INCATools / ontology-access-kit

Ontology Access Kit: A python library and command line application for working with ontologies
https://incatools.github.io/ontology-access-kit/
Apache License 2.0
116 stars 27 forks source link

Performance: `SqlImplementation.entity_metadata_map()` #676

Open joeflack4 opened 11 months ago

joeflack4 commented 11 months ago

Overview

This method seems far too slow.

Example

In this PR, using mondo.db:

    exclusion_rels: List[Tuple[str, str]] = []
    for rel in oi.entities_metadata_statements(mondo_ids, ['obo:mondo#excluded_subClassOf']):
        if rel:
            exclusion_rels.append((rel[0], rel[2]))

Each iteration of this loop took on average 15.5 seconds. Estimating that to get through ~25k mondo_ids would take ~100 hours at this rate.

matentzn commented 10 months ago

Thank you @joeflack4 this is a high priority for me! @hrshdhgd how can we get this up the ladder of priorities?

hrshdhgd commented 10 months ago

https://github.com/INCATools/ontology-access-kit/pull/679: PR on the way!

hrshdhgd commented 10 months ago

The latest version - v0.5.22 should be quicker!

matentzn commented 4 months ago

I am trying this on 0.6.6 and it is still much too slow..

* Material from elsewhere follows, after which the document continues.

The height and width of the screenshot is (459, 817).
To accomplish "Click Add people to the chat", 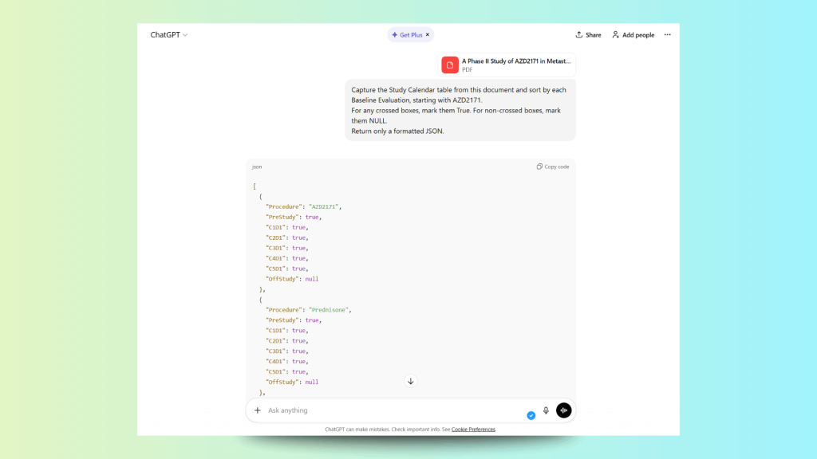I will (633, 35).
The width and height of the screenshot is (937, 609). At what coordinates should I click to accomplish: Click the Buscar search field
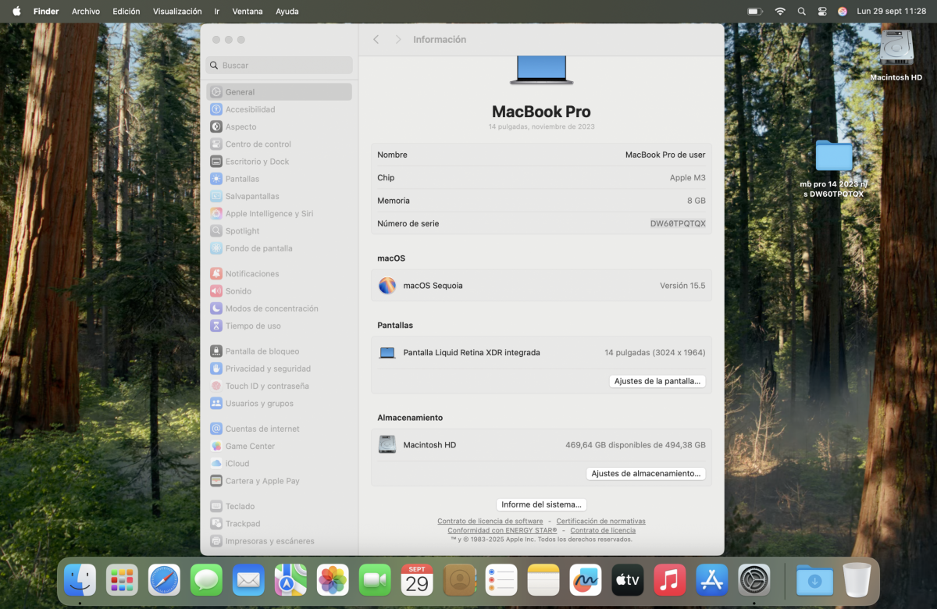pyautogui.click(x=279, y=65)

for curie in all_descendants:
    metadata_map = adapter.entity_metadata_map(curie)
    if "oio:inSubset" in metadata_map:
        list_of_subsets = metadata_map["oio:inSubset"]
        for subset in list_of_subsets:
            row = {
                "id": curie,
                "subset": subset
            }
        data_subsets.append(row)

I stopped this after 16 minutes..

joeflack4 commented 4 months ago

@matentzn and others, I'm not sure if the code for .entity_metadata_map() is similar to .relationships_metadata(), but if so, it might be worth looking at this PR #659 where Chris and I discuss a few different performance refactoring options for that method.